Viés cerebral nos faz encarar o começo da existência como instante mágico

HÉLIO SCHWARTSMAN
ARTICULISTA DA FOLHA

A polêmica em torno do aborto pode ser resumida numa única frase: quando tem início a vida do ser humano?
É uma pergunta enviesada. Ela reflete mais a obsessão humana com essências filosóficas do que a expressão de categorias naturais.
Colocando de outra forma, o que ocorre na natureza, em particular na biologia, são processos, no mais das vezes contínuos. É por um viés de nossos cérebros que gostamos de pontuá-los com instantes mágicos, que marcariam fronteiras que consideramos relevantes entre, por exemplo, o vivo e o não vivo, o humano e o não humano.
Do ponto de vista da natureza (se é que a expressão faz sentido), porém, essas distinções são irrelevantes. A diferença entre um ser humano e um repolho roxo são alguns nucleotídeos fora de lugar.
Já a tara humana por essências parece ser inata. Estudos mostram que, com apenas nove meses, bebês já são capazes de inferir qualidades invisíveis de objetos. Depois de apresentados a caixas musicais, eles esperam que todos os objetos com a mesma forma toquem algo.

------------------------------------

** Tarefas propostas **
(a) Traduza para o inglês esta frase do texto sobre o começo da vida: "A polêmica em torno do aborto pode ser resumida numa única frase: quando tem início a vida do ser humano?"
(b) No texto sobre o começo da vida, com que idade os bebês já conseguem inferir qualidades invisíveis de objetos?
(c) Escreva a continuação do texto sobre o começo da vida a partir da última frase apresentada.

** Listagem de dados **
------------------------------------

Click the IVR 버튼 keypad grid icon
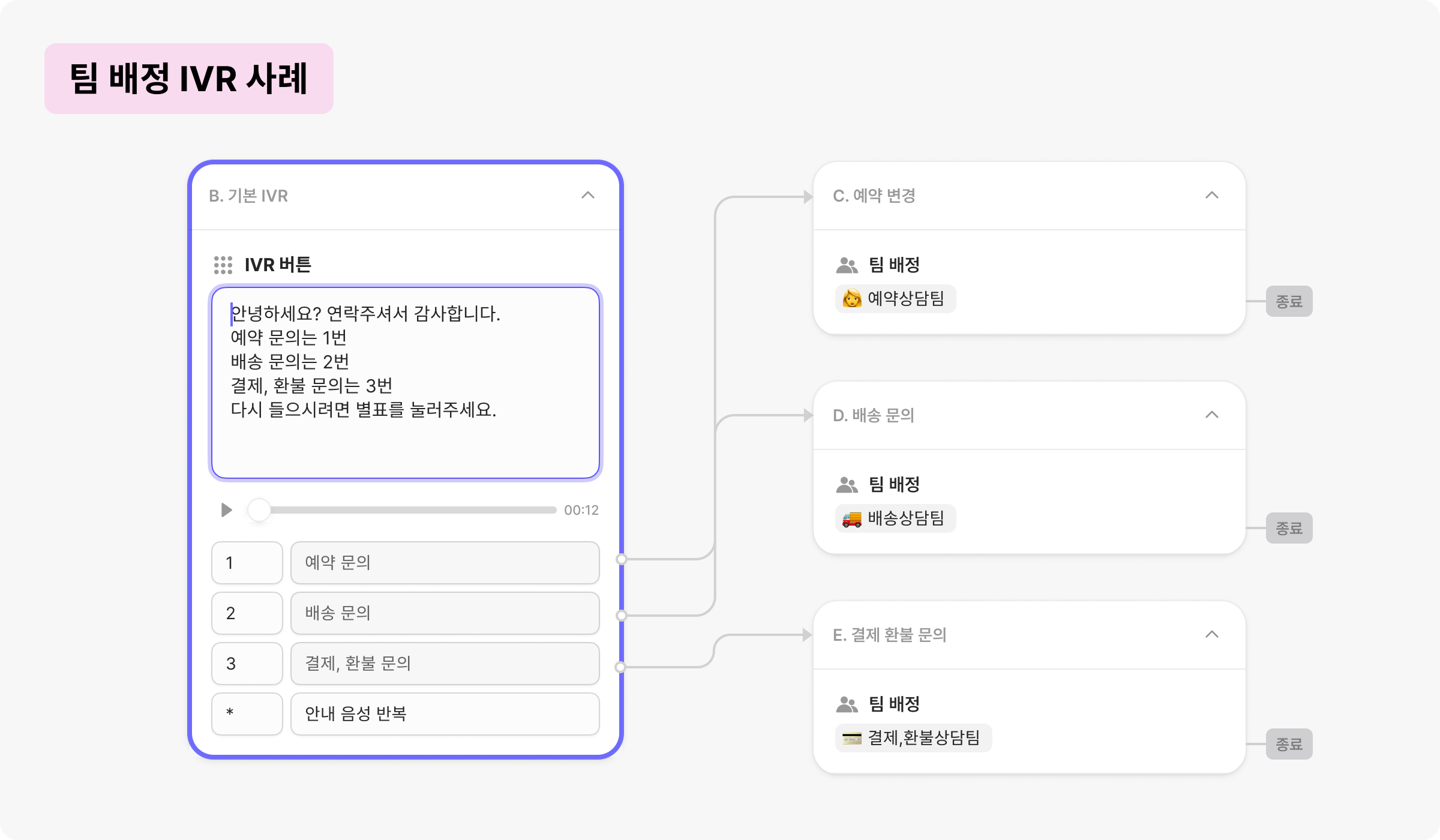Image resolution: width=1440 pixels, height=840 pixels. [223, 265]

------------------------------------

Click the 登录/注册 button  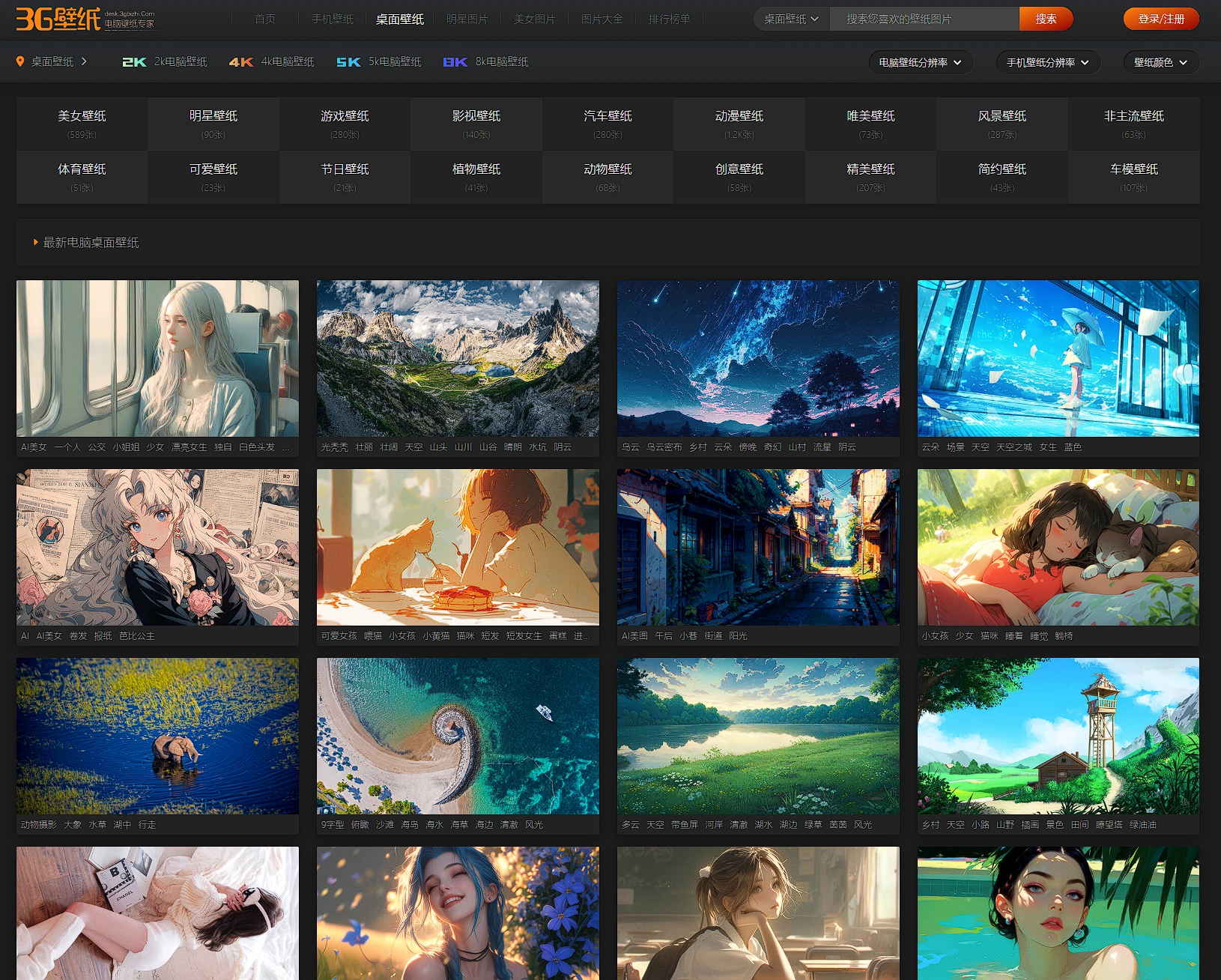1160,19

------------------------------------

** Tarefas resolvidas **
(a) The controversy surrounding abortion can be summed up in a single sentence: when does human life begin?

(b) Com apenas nove meses.

(c)
Para Paul Bloom, psicólogo de Yale, o essencialismo tem valor adaptativo. Ao fazer-nos observadores atentos, ele evita, por exemplo, que confundamos alface com cicuta, o que, claro, ajuda na sobrevivência.
Só que produz também alguns efeitos colaterais adversos, como o racismo e a astrologia. Está ainda envolvido em nosso gosto por filosofia, por literatura e opera em alguns dos mecanismos cerebrais responsáveis pelo fenômeno da religiosidade.
O fato de o essencialismo existir com força em nossas mentes não implica, porém, que ele corresponda a fatos reais. A própria dificuldade em dizer quando a vida começa mostra que a pergunta pode estar mal formulada. E, mesmo que esteja, constatá-lo dificilmente mudará nossa forma de pensar o aborto em termos essencialistas.